• SOURCE INFORMATION:
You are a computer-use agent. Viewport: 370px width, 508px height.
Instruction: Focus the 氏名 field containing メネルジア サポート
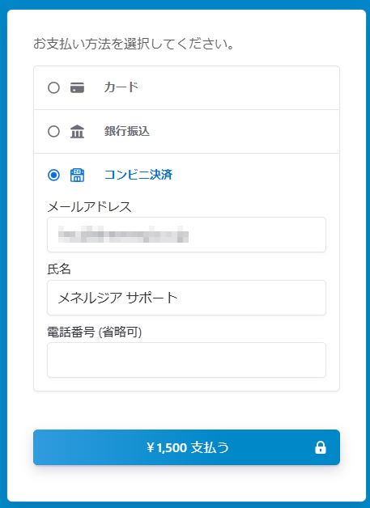coord(186,298)
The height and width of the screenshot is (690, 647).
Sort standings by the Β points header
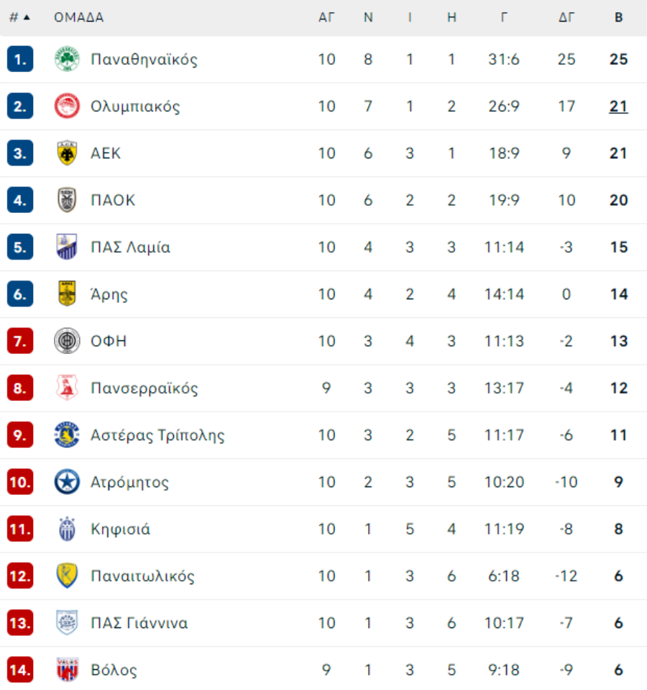point(618,17)
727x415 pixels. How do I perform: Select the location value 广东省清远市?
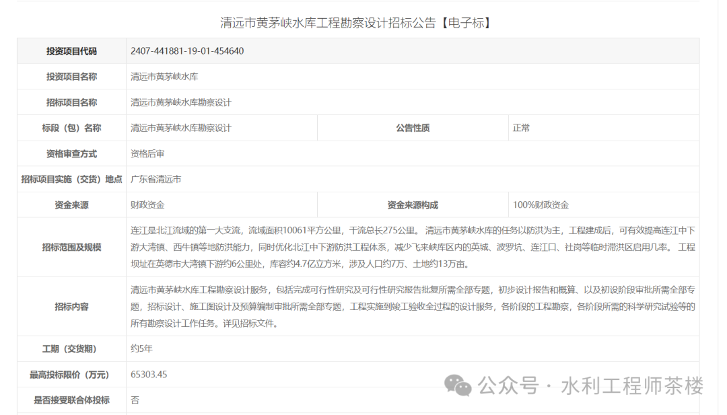155,179
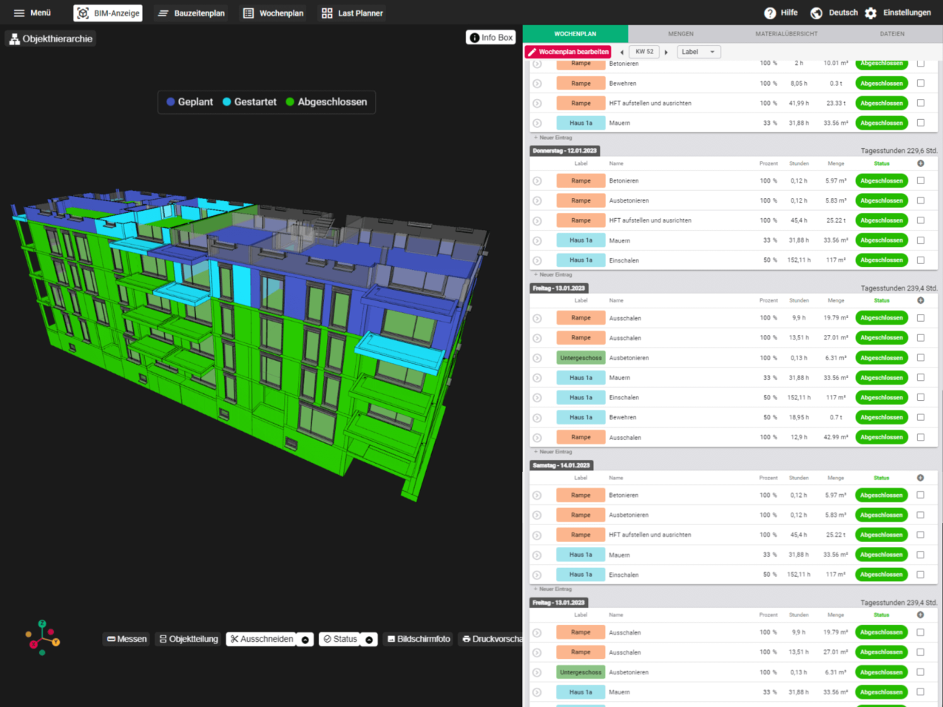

• TASK DIRECTIONS: Your response should consist solely of the lines from the line with "Instruction: Focus the" through the last line of the entries above, printed exactly and without pictures.

• ANSWER TO THE EXERCISE:
Instruction: Focus the 氏名 field containing メネルジア サポート
coord(186,298)
The height and width of the screenshot is (690, 647).
Sort standings by the Β points header
point(618,17)
727x415 pixels. How do I perform: Select the location value 广东省清远市?
155,179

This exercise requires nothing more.